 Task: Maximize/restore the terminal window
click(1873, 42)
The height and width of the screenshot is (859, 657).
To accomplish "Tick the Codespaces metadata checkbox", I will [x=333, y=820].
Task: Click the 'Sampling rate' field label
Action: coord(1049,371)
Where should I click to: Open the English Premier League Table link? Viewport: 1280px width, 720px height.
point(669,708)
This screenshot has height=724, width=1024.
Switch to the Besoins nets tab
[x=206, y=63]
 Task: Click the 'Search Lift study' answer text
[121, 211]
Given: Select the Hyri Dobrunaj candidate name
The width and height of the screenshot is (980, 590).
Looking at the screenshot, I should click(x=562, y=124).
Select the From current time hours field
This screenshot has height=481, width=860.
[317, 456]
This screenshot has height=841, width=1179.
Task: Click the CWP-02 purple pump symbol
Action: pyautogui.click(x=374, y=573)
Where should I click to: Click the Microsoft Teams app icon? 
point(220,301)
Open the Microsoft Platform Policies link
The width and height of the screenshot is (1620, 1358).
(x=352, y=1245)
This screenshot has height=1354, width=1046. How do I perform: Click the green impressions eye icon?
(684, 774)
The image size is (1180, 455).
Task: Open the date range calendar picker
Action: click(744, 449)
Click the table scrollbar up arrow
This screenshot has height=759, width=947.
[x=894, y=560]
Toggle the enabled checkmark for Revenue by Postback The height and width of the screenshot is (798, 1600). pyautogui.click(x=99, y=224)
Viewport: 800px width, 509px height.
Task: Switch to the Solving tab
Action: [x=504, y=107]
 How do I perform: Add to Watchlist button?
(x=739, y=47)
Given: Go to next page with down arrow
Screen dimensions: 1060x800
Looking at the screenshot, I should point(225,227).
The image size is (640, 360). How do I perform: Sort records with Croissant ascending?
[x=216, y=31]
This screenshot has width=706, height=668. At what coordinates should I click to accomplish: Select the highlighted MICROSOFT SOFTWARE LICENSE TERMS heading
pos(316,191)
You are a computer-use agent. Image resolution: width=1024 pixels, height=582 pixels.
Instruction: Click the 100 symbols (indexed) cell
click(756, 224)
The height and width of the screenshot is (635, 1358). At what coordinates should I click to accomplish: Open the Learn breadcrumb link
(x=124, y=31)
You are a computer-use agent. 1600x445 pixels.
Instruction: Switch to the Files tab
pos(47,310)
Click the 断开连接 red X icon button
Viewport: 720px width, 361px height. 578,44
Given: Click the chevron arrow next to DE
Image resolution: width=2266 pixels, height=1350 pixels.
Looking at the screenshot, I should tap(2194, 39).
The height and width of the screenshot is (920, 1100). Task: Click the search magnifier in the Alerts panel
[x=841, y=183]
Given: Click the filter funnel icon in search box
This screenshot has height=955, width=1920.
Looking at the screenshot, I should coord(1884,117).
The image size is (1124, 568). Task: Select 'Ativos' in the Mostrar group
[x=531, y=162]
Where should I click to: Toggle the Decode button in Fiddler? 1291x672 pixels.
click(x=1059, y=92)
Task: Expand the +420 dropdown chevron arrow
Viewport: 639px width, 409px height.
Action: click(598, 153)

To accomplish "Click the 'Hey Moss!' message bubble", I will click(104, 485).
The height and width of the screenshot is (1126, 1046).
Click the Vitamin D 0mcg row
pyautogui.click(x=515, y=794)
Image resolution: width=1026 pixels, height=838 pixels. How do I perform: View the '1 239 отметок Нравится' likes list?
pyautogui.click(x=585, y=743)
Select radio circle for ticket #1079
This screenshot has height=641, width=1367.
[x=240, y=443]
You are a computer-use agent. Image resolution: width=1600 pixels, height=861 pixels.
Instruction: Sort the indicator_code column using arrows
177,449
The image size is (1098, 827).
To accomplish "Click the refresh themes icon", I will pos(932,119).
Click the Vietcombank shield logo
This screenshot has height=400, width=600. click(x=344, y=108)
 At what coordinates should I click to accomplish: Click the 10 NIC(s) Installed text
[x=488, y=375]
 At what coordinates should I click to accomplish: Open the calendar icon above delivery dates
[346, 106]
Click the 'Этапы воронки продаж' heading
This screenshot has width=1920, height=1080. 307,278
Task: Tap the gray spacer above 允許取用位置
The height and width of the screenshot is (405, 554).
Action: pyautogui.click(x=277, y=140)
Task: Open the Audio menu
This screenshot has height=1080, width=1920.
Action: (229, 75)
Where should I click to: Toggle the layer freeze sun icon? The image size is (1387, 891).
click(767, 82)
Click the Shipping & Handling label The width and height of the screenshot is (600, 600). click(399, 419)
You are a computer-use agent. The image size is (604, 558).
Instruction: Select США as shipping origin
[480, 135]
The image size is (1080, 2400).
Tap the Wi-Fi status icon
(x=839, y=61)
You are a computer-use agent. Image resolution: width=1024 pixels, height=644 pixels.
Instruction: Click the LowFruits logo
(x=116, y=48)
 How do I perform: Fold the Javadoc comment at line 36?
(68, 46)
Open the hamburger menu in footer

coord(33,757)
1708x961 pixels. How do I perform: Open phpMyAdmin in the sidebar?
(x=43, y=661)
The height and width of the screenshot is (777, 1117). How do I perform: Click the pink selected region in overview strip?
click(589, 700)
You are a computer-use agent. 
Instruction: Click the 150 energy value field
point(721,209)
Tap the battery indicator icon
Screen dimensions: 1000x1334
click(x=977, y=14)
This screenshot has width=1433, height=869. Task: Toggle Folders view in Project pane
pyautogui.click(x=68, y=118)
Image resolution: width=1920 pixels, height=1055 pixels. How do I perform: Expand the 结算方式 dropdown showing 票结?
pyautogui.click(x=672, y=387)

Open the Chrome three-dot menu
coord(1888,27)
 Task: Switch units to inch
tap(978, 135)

........

■ **Task details**:
Rewrite the records above with every "How do I perform" changed to "How can I do", keeping everything else the same.

■ **Answer to this exercise**:
 Task: Maximize/restore the terminal window
click(1873, 42)
The height and width of the screenshot is (859, 657).
To accomplish "Tick the Codespaces metadata checkbox", I will [x=333, y=820].
Task: Click the 'Sampling rate' field label
Action: coord(1049,371)
Where should I click to: Open the English Premier League Table link? Viewport: 1280px width, 720px height.
point(669,708)
This screenshot has height=724, width=1024.
Switch to the Besoins nets tab
[x=206, y=63]
 Task: Click the 'Search Lift study' answer text
[121, 211]
Given: Select the Hyri Dobrunaj candidate name
The width and height of the screenshot is (980, 590).
Looking at the screenshot, I should click(x=562, y=124).
Select the From current time hours field
This screenshot has height=481, width=860.
[317, 456]
This screenshot has height=841, width=1179.
Task: Click the CWP-02 purple pump symbol
Action: pyautogui.click(x=374, y=573)
Where should I click to: Click the Microsoft Teams app icon? 
point(220,301)
Open the Microsoft Platform Policies link
The width and height of the screenshot is (1620, 1358).
(x=352, y=1245)
This screenshot has height=1354, width=1046. How can I do: Click the green impressions eye icon?
(684, 774)
The image size is (1180, 455).
Task: Open the date range calendar picker
Action: click(744, 449)
Click the table scrollbar up arrow
This screenshot has height=759, width=947.
[x=894, y=560]
Toggle the enabled checkmark for Revenue by Postback The height and width of the screenshot is (798, 1600). pyautogui.click(x=99, y=224)
Viewport: 800px width, 509px height.
Task: Switch to the Solving tab
Action: [x=504, y=107]
 How can I do: Add to Watchlist button?
(x=739, y=47)
Given: Go to next page with down arrow
Screen dimensions: 1060x800
Looking at the screenshot, I should point(225,227).
The image size is (640, 360). How can I do: Sort records with Croissant ascending?
[x=216, y=31]
This screenshot has width=706, height=668. At what coordinates should I click to accomplish: Select the highlighted MICROSOFT SOFTWARE LICENSE TERMS heading
pos(316,191)
You are a computer-use agent. Image resolution: width=1024 pixels, height=582 pixels.
Instruction: Click the 100 symbols (indexed) cell
click(756, 224)
The height and width of the screenshot is (635, 1358). At what coordinates should I click to accomplish: Open the Learn breadcrumb link
(x=124, y=31)
You are a computer-use agent. 1600x445 pixels.
Instruction: Switch to the Files tab
pos(47,310)
Click the 断开连接 red X icon button
Viewport: 720px width, 361px height. 578,44
Given: Click the chevron arrow next to DE
Image resolution: width=2266 pixels, height=1350 pixels.
Looking at the screenshot, I should tap(2194, 39).
The height and width of the screenshot is (920, 1100). Task: Click the search magnifier in the Alerts panel
[x=841, y=183]
Given: Click the filter funnel icon in search box
This screenshot has height=955, width=1920.
Looking at the screenshot, I should coord(1884,117).
The image size is (1124, 568). Task: Select 'Ativos' in the Mostrar group
[x=531, y=162]
Where should I click to: Toggle the Decode button in Fiddler? 1291x672 pixels.
click(x=1059, y=92)
Task: Expand the +420 dropdown chevron arrow
Viewport: 639px width, 409px height.
Action: click(598, 153)

To accomplish "Click the 'Hey Moss!' message bubble", I will click(104, 485).
The height and width of the screenshot is (1126, 1046).
Click the Vitamin D 0mcg row
pyautogui.click(x=515, y=794)
Image resolution: width=1026 pixels, height=838 pixels. How can I do: View the '1 239 отметок Нравится' likes list?
pyautogui.click(x=585, y=743)
Select radio circle for ticket #1079
This screenshot has height=641, width=1367.
[x=240, y=443]
You are a computer-use agent. Image resolution: width=1600 pixels, height=861 pixels.
Instruction: Sort the indicator_code column using arrows
177,449
The image size is (1098, 827).
To accomplish "Click the refresh themes icon", I will pos(932,119).
Click the Vietcombank shield logo
This screenshot has height=400, width=600. click(x=344, y=108)
 At what coordinates should I click to accomplish: Click the 10 NIC(s) Installed text
[x=488, y=375]
 At what coordinates should I click to accomplish: Open the calendar icon above delivery dates
[346, 106]
Click the 'Этапы воронки продаж' heading
This screenshot has width=1920, height=1080. 307,278
Task: Tap the gray spacer above 允許取用位置
The height and width of the screenshot is (405, 554).
Action: pyautogui.click(x=277, y=140)
Task: Open the Audio menu
This screenshot has height=1080, width=1920.
Action: (229, 75)
Where should I click to: Toggle the layer freeze sun icon? The image size is (1387, 891).
click(767, 82)
Click the Shipping & Handling label The width and height of the screenshot is (600, 600). click(399, 419)
You are a computer-use agent. The image size is (604, 558).
Instruction: Select США as shipping origin
[480, 135]
The image size is (1080, 2400).
Tap the Wi-Fi status icon
(x=839, y=61)
You are a computer-use agent. Image resolution: width=1024 pixels, height=644 pixels.
Instruction: Click the LowFruits logo
(x=116, y=48)
 How can I do: Fold the Javadoc comment at line 36?
(68, 46)
Open the hamburger menu in footer

coord(33,757)
1708x961 pixels. How can I do: Open phpMyAdmin in the sidebar?
(x=43, y=661)
The height and width of the screenshot is (777, 1117). How can I do: Click the pink selected region in overview strip?
click(589, 700)
You are a computer-use agent. 
Instruction: Click the 150 energy value field
point(721,209)
Tap the battery indicator icon
Screen dimensions: 1000x1334
click(x=977, y=14)
This screenshot has width=1433, height=869. Task: Toggle Folders view in Project pane
pyautogui.click(x=68, y=118)
Image resolution: width=1920 pixels, height=1055 pixels. How can I do: Expand the 结算方式 dropdown showing 票结?
pyautogui.click(x=672, y=387)

Open the Chrome three-dot menu
coord(1888,27)
 Task: Switch units to inch
tap(978, 135)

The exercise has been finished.